(TEXT Opens)

In a post earlier today, I quoted the eminently quotable Jon Chait with this question:

Is there an example in American history of a losing party issuing threats to force the majority party to implement its rejected agenda?

I answered no – at least not on this almighty scale. (Caveats here.) Readers beg to differ:

There is an obvious example: the election and subsequent secession crisis of 1860. The southern Democrats were quite clear with their threats to secede from the Union should Lincoln be elected.

Seeing the Obama presidency as a Cold Civil War of the South against a Northern president does help explain the splenetic rage, and the obvious belief in the illegitimacy of the elected president because of the policies he ran on and won with. Another reader elaborates:

The Southern Strategy, which began as a tactical gambit, now accounts for substantially all Republican rhetoric and policy. So the other party is just that — The Other. The point of making demands is making demands. The point of the resentment is the resentment. The point of not compromising is the emotion and the show of not compromising.

(TEXT Closes)

**EXPLORE THE MATERIAL**
[1] Transcribe the blog post on the Chait question, starting with "I answered no" and going on through "Lincoln be elected.".
[2] Using the blog post on the Chait question, decide whether each statement agrees with it. Answer yes or no for each, and quote the words that settle it.
(a) The first reader says the southern Democrats threatened to secede if Lincoln won.
(b) The author's answer to Chait's question was yes.
(c) The second reader says the Southern Strategy started out as a tactical gambit.
[3] Resume the blog post on the Chait question after its last sentence.

(GIVEN ENTRIES Opens)

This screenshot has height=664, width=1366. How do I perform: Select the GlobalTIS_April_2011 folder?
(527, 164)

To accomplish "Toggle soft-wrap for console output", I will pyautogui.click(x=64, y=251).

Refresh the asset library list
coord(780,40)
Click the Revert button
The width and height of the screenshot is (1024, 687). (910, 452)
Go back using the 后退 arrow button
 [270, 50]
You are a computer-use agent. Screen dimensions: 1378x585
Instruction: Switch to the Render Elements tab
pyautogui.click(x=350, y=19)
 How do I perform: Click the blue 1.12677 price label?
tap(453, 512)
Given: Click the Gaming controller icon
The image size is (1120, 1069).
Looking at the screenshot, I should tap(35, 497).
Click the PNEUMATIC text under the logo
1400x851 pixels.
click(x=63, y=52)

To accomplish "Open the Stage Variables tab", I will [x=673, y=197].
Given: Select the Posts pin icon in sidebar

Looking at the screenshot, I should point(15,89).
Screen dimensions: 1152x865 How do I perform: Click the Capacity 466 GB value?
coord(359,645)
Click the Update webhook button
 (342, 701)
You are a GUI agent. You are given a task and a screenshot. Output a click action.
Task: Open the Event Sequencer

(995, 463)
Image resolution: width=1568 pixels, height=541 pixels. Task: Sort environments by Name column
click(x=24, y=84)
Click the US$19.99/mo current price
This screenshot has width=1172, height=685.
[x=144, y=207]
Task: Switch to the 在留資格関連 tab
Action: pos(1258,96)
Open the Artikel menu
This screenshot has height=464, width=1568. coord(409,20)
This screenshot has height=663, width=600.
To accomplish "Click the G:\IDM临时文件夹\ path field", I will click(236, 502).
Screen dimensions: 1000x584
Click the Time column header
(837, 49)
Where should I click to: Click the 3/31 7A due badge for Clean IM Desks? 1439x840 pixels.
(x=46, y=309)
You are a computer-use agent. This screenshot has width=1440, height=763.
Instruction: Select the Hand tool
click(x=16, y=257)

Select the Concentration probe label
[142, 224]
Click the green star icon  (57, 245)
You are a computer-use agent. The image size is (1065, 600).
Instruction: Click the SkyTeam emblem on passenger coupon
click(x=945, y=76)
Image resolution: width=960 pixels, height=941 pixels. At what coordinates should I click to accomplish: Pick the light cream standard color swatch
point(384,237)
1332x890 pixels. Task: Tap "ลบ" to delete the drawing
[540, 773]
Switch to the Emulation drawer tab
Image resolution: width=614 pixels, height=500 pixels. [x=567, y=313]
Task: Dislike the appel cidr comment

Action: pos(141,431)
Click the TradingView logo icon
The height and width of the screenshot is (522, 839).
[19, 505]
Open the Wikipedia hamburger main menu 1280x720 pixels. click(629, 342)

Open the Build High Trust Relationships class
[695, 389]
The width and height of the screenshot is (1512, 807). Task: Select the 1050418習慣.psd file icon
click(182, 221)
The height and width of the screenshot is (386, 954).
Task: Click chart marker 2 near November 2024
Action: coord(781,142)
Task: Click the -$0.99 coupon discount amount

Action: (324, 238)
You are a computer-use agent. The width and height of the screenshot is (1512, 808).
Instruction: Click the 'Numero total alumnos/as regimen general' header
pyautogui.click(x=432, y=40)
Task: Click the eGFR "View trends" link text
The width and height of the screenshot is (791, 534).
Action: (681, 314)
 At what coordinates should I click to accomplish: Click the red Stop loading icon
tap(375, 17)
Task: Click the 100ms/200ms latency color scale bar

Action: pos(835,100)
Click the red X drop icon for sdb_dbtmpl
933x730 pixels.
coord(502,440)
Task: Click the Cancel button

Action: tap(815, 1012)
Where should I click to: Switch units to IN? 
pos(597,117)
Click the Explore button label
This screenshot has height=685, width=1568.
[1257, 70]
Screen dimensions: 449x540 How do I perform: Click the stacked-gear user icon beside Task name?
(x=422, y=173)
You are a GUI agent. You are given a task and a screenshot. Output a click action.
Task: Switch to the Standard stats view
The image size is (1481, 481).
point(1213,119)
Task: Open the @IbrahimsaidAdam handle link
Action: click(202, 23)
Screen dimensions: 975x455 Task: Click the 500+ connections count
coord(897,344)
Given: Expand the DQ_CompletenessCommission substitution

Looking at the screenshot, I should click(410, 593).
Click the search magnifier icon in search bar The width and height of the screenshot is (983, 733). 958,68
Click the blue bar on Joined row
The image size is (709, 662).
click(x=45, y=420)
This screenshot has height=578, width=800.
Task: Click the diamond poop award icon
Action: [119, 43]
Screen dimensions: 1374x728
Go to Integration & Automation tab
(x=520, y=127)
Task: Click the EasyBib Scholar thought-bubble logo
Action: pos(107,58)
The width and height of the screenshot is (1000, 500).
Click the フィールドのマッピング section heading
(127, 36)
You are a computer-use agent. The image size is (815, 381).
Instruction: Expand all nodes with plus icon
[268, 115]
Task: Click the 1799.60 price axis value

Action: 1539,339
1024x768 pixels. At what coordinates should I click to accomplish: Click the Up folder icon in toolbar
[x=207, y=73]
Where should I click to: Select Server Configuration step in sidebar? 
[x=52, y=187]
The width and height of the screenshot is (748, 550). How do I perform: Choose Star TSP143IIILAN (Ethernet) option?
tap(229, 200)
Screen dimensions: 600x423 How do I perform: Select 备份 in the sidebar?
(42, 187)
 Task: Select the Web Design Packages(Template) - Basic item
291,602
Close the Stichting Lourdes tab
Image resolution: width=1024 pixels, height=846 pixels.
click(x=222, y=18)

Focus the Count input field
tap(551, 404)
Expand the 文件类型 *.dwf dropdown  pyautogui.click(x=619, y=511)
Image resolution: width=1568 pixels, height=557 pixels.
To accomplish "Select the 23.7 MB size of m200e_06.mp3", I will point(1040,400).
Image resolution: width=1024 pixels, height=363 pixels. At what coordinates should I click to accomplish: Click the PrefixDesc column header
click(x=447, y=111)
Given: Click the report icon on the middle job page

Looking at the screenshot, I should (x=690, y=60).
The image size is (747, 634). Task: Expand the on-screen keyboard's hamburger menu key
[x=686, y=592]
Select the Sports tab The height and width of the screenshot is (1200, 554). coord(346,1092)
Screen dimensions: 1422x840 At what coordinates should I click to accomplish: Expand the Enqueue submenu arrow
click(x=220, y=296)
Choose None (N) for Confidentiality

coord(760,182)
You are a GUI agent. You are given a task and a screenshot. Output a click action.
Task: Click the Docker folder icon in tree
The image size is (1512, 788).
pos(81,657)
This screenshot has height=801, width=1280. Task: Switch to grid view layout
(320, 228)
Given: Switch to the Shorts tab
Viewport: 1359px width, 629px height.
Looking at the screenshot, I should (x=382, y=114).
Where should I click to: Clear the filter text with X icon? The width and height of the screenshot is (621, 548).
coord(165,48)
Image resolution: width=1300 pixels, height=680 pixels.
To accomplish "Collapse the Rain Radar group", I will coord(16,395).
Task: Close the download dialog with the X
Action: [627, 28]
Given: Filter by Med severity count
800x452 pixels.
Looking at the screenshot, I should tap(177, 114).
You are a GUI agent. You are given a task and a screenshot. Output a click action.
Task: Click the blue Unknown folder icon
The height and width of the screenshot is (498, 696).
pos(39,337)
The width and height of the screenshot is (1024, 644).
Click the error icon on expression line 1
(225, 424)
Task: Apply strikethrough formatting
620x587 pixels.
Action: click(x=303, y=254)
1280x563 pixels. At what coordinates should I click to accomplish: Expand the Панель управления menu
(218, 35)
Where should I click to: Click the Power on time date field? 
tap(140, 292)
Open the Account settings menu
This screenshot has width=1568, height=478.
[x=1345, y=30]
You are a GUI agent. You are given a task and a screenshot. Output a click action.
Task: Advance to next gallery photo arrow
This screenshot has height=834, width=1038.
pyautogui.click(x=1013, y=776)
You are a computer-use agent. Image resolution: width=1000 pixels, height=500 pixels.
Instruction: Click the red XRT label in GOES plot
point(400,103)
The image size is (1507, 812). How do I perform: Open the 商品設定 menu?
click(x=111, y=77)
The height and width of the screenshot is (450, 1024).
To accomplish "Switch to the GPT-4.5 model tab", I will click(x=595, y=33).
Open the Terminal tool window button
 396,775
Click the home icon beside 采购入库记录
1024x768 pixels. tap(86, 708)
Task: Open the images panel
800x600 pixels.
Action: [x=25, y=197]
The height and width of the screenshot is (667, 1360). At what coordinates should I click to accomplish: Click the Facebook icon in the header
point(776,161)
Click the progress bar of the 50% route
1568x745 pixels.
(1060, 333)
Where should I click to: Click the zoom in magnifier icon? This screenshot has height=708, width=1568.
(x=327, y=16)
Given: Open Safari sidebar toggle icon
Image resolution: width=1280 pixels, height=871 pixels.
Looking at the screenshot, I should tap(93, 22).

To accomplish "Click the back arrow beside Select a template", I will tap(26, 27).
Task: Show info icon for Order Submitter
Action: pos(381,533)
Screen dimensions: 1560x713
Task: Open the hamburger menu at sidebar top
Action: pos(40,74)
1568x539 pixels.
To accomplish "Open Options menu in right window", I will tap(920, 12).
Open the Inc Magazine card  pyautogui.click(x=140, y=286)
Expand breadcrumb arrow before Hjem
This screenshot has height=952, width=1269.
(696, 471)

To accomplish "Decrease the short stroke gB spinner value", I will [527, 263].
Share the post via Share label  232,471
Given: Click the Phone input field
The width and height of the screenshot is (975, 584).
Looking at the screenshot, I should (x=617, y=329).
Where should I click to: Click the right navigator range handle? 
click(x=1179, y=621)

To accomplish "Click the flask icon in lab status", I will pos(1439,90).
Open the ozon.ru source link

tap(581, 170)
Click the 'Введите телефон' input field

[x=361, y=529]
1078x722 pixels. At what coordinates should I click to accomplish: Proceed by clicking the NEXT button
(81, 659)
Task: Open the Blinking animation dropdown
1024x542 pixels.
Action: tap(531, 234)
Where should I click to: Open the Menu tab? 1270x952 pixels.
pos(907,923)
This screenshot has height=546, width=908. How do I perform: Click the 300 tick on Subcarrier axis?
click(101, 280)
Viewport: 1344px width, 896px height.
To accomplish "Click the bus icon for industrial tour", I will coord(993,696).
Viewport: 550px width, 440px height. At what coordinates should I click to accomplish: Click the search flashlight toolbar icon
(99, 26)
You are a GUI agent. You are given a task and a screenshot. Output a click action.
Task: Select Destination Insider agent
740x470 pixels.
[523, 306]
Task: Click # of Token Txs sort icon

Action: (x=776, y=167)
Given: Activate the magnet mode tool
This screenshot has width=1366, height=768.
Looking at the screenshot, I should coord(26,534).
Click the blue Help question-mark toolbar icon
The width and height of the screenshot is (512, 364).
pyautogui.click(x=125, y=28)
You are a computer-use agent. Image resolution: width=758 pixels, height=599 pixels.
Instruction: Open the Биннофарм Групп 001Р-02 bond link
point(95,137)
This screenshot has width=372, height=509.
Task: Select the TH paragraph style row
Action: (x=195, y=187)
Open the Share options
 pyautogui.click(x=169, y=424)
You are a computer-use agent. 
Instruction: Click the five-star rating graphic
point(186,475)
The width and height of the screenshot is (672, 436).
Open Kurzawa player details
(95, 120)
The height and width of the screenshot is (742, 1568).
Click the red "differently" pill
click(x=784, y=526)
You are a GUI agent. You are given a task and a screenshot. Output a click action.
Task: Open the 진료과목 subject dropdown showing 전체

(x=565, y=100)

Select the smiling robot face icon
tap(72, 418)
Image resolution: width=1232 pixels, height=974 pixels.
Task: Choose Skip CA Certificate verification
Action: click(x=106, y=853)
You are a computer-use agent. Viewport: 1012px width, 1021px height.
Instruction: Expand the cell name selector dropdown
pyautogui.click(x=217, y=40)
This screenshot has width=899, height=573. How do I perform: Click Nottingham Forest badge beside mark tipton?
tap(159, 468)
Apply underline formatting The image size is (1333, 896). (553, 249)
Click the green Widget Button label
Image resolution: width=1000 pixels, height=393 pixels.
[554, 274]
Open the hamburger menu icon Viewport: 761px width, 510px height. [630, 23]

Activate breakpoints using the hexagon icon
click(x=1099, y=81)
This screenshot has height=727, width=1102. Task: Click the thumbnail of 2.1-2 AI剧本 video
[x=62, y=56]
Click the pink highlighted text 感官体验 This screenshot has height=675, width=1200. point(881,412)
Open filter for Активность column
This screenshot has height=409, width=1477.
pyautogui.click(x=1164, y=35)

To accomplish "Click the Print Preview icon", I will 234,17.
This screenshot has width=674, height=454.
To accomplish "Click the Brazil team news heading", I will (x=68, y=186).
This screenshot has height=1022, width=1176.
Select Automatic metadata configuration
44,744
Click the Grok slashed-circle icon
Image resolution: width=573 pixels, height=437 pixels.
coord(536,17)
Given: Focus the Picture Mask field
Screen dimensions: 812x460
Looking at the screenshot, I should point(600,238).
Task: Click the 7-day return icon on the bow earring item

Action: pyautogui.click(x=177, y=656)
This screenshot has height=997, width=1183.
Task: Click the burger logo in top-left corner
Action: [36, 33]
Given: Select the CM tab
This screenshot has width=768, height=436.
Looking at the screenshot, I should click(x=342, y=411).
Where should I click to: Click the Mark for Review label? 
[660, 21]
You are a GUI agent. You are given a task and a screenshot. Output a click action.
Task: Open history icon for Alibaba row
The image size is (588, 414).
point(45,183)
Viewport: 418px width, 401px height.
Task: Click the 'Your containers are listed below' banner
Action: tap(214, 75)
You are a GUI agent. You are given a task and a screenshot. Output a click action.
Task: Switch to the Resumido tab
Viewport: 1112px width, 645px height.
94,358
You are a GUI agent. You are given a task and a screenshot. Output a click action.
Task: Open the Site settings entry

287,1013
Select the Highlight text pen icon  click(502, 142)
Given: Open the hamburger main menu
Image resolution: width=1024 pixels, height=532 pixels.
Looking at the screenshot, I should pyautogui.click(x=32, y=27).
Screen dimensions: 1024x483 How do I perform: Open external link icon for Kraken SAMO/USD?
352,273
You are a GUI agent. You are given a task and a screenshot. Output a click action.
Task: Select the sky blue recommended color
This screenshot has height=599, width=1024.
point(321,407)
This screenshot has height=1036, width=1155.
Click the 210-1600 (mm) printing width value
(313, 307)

(GIVEN ENTRIES Closes)

**SOLVED PROBLEMS**
[1]
I answered no – at least not on this almighty scale. (Caveats here.) Readers beg to differ:

There is an obvious example: the election and subsequent secession crisis of 1860. The southern Democrats were quite clear with their threats to secede from the Union should Lincoln be elected.

[2]
(a) Yes: "The southern Democrats were quite clear with their threats to secede from the Union should Lincoln be elected."
(b) No: "I answered no – at least not on this almighty scale."
(c) Yes: "The Southern Strategy, which began as a tactical gambit, now accounts for substantially all Republican rhetoric and policy."

[3]
The demands over the debt ceiling don’t even involve debt.

More to the point, there didn’t appear to be all too much Republican anti-government resentment during the George W. Bush Bush presidency, as the GOP pushed for Medicare Part D, No Child Left Behind, the executive’s asserted power to wiretap and to detain & torture US citizens without charges or a warrant, surpluses turned into deficits, the right in Raich v Gonzales to imprison folks for activity legal under state law, and the invasion for bogus reasons & failed occupation of an arbitrarily selected Middle Eastern country.

But, President Bush was One of Us. The Kenyan anti-colonial secret Muslim? Less so. Hence, insane demands, in the service of taking Our country back from Them.